Colunista da Folha teve o carro roubado e avisa: “a capital da República está perigosíssima”

Assaltada em Brasília, Eliane Cantanhêde relata seus instantes de pânico
Assaltada em Brasília, Eliane Cantanhêde relata seus instantes de pânico (Foto: Divulgação)

247 – Em coluna publicada nesta sexta-feira, a jornalista Eliane Cantanhêde relata seus instantes de pânico, ao sofrer uma perseguição na noite de Brasília e ter seu carro roubado. Leia:

Se manda!

Eliane Cantanhêde

BRASÍLIA - Saí do trabalho pouco depois das 21h para jantar com uma "fonte" (no jargão dos jornalistas, pessoa que tem informações importantes), e estava voltando para casa já no início da madrugada, sozinha, dirigindo, quando percebi que um carro me seguia.

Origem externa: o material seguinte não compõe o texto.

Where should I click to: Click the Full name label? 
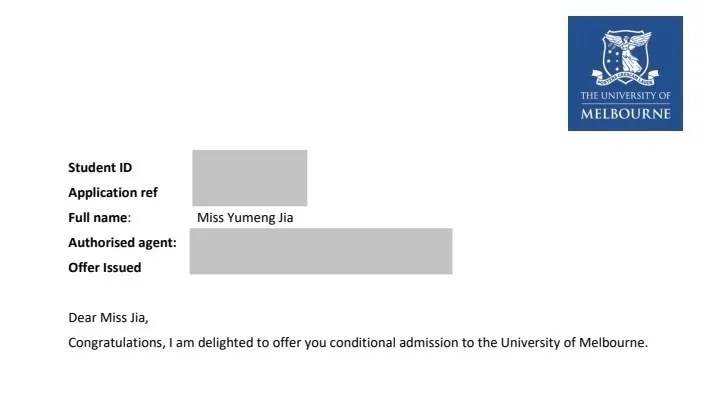click(x=99, y=217)
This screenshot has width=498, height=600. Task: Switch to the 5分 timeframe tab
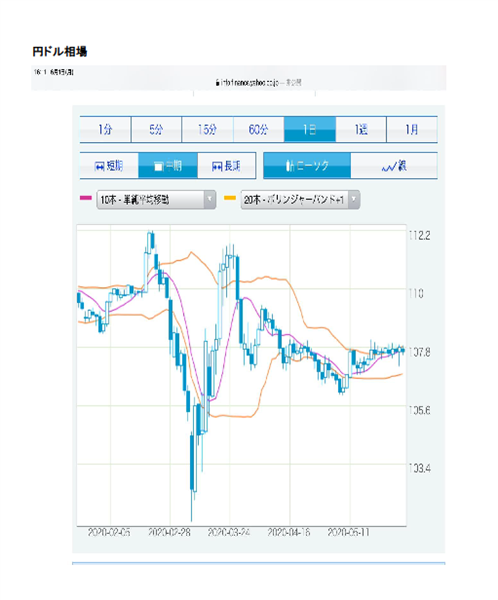tap(156, 130)
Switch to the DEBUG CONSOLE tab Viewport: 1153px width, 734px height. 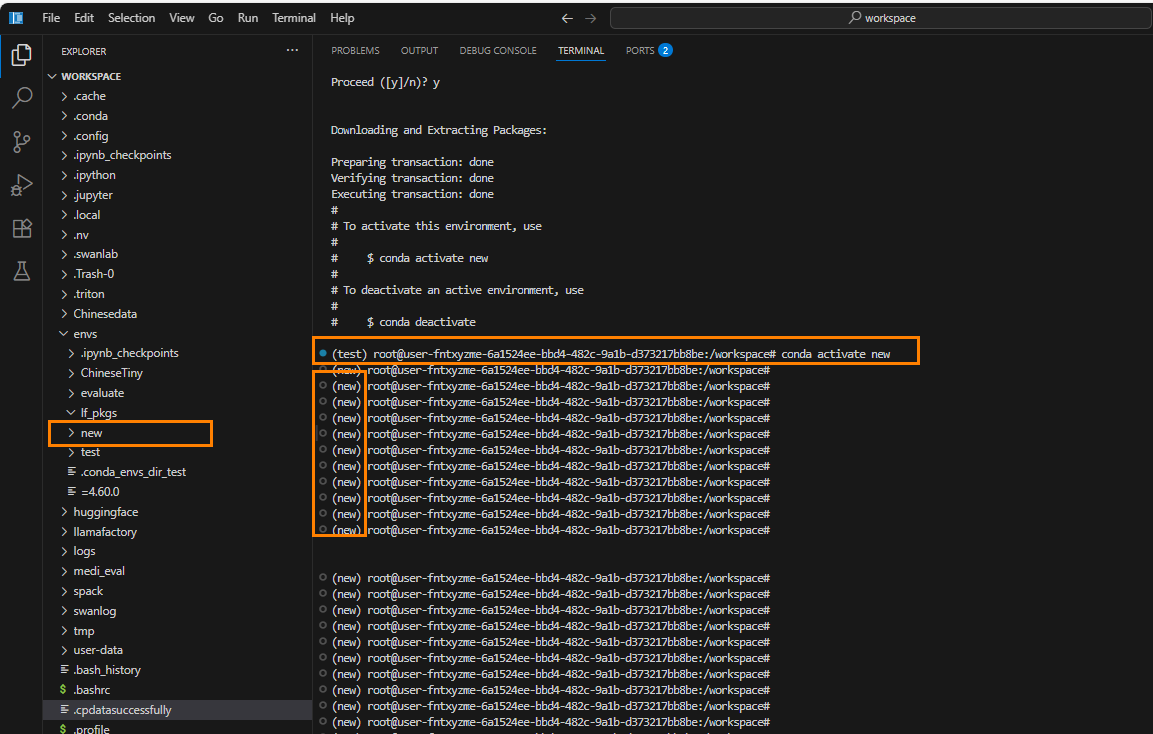point(498,51)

Frio na barriga, pé no acelerador. Primeira curva, segunda, até concluir, na terceira, que a brincadeira estava ficando perigosa. Decidi frear, para que o carro seguisse em frente e me deixasse em paz. "Quem sabe não é um garotão fazendo 'pega'?"

Não era. O carro, um sedã caro, me ultrapassou e deu um cavalo de pau, trancando a pista. Dois homens armados com revólveres desceram. Um deles, bem jovem, gritando: "Sai do carro, sai do carro, se manda!".

Voluntariosa, minha mão direita engatou a ré. Mas o cérebro e o pé abortaram a ideia, que passou rápida, na velocidade da luz. Jamais reagir, diz o manual. É para sair do carro? Vamos sair. Agarrei o celular, abri a porta, virei de costas, aliviada por não me levarem. Já sofri sequestro-relâmpago, sei o que é.

Desta vez, não quis ver caras, placa, o modelo de carro, nenhum detalhe. Meu sentido de autopreservação venceu a minha (considerada imbatível) curiosidade jornalística.

Lá se foram eles, me deixando na rua, com frio, assustada, tentando agir, sem lembrar o número da polícia, mas martelando o que a gente vê todo dia nos seriados policiais americanos na TV: "Call 911". Qual é o "911" no Brasil, ou em Brasília? Sei lá. Acho que a gente não tem o hábito de chamar a polícia.

Horas antes, a filha do ministro da Pesca, Marcelo Crivella, tinha sofrido sequestro-relâmpago em plena hora do almoço, num local movimentado, improvável. E assim se descobriu que, de 13 a 19 de agosto, houve 16 crimes desses no DF.

A capital da República está perigosíssima, mas essa não é uma exclusividade dela. A violência no Brasil está fora de controle.